Hadoop Installation/Configuration Guide for Ubuntu Linux With Wordcount Example

In this tutorial I am going to guide you through setting up hadoop environment on Ubuntu.

hadoop-installation-guide-linux

Prerequisite

  • Ubuntu 19.04 (Any Stable Release)
  • Java 8 (Any Stable Release)
  • Hadoop 2.9.2 (Any Stable Release)

Download Link

Note – You can also download and install java and Hadoop through terminal Command.

Step 1 – Add Hadoop Group and User (Optional)

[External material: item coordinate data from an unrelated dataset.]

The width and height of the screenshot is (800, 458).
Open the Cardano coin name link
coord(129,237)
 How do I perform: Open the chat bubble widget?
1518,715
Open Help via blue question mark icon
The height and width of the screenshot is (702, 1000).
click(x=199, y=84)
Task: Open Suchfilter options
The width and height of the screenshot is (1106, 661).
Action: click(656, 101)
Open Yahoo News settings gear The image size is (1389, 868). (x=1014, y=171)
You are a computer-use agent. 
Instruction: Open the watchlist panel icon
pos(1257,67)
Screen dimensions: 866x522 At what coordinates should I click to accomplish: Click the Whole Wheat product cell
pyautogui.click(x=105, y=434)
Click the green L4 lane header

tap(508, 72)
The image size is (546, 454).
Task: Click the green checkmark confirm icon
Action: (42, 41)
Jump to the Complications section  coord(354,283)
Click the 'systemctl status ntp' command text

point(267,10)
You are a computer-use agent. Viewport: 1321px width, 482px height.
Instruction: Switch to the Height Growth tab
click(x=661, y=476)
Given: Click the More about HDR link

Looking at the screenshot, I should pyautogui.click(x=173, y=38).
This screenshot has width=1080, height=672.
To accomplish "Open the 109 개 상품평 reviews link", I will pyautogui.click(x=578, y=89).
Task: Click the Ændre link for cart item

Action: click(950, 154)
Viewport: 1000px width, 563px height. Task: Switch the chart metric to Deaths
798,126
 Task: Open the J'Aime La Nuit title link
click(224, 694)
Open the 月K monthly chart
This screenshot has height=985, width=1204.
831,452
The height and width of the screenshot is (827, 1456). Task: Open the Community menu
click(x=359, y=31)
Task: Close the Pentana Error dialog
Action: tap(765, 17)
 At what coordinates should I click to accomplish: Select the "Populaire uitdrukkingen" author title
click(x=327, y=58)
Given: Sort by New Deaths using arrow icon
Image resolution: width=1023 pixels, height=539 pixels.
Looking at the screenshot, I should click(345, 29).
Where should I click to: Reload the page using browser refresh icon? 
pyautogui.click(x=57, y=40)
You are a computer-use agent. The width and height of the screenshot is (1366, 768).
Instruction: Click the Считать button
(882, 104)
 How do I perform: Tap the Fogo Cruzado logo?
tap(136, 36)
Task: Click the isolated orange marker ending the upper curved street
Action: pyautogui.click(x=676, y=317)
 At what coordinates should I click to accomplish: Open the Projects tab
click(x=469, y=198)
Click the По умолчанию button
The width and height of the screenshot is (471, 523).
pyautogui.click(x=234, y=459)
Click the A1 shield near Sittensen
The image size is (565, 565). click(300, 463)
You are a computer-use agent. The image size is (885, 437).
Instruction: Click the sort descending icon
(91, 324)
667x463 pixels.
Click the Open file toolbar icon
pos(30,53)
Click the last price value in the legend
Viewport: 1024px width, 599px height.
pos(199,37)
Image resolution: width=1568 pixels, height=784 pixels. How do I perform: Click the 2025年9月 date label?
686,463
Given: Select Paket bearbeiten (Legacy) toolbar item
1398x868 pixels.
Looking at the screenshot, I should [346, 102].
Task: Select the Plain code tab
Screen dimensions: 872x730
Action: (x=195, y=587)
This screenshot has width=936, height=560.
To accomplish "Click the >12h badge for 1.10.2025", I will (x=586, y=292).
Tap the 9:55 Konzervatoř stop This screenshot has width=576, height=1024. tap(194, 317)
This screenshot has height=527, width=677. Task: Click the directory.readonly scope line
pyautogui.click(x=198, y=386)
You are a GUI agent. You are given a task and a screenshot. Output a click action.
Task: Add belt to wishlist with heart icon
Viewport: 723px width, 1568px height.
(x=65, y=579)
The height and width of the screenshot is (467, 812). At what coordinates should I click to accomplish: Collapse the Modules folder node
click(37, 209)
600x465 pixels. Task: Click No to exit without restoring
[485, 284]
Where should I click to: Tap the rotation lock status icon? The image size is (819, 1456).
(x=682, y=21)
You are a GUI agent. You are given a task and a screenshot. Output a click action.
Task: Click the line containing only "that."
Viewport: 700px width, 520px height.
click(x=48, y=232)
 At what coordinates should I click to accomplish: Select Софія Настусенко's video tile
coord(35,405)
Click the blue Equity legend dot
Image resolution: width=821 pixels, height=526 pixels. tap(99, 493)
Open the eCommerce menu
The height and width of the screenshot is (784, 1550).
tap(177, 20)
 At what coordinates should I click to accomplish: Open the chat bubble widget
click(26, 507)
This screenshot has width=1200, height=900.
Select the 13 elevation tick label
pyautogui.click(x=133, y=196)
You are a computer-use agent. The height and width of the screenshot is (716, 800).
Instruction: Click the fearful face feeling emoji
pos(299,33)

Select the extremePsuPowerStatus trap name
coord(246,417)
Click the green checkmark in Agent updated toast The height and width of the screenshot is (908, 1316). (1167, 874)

Creating a normal (root) account for Hadoop

Command: sudo adduser hduser

Command: sudo adduser hduser sudo

After user is created, re-login into ubuntu using hduser

Step 2 – Installing Java 8 and Hadoop 2.9.2 on Linux machine

First you have to download java 8 and Hadoop 2.9.2 in the given above download link and just paste the downloaded file to the ubuntu HOME directory.

  1. hadoop-2.9.2.tar.gz
  2. jre-8u221-linux-x64.tar.gz

You got these two files in your Ubuntu HOME directory we just need to extract this file in current directory just follow these steps.

Open Terminal and type following command: –

Command: tar -xvf jre-8u221-linux-x64.tar.gz

Command: tar -xvf hadoop-2.9.2.tar.gz

Step 3 – Setup Hadoop and JAVA Environment Variables

Open. bashrc file.

Command: nano ./.bashrc 

OR

Command: sudo gedit ~/.bashrc 

Now, add Hadoop and Java Path as shown below.

#Hadoop variables

export HADOOP_HOME=/home/your-username/hadoop-2.9.2

export HADOOP_INSTALL=$HADOOP_HOME

export HADOOP_MAPRED_HOME=$HADOOP_HOME

export HADOOP_COMMON_HOME=$HADOOP_HOME

export HADOOP_HDFS_HOME=$HADOOP_HOME

export YARN_HOME=$HADOOP_HOME

export HADOOP_COMMON_LIB_NATIVE_DIR=$HADOOP_HOME/lib/native

export PATH=$PATH:$HADOOP_HOME/sbin:$HADOOP_HOME/bin

#Java variables

export JAVA_HOME=/home/your-username/jre1.8.0_221

Change your-username to your username Then, save the bash file and close it.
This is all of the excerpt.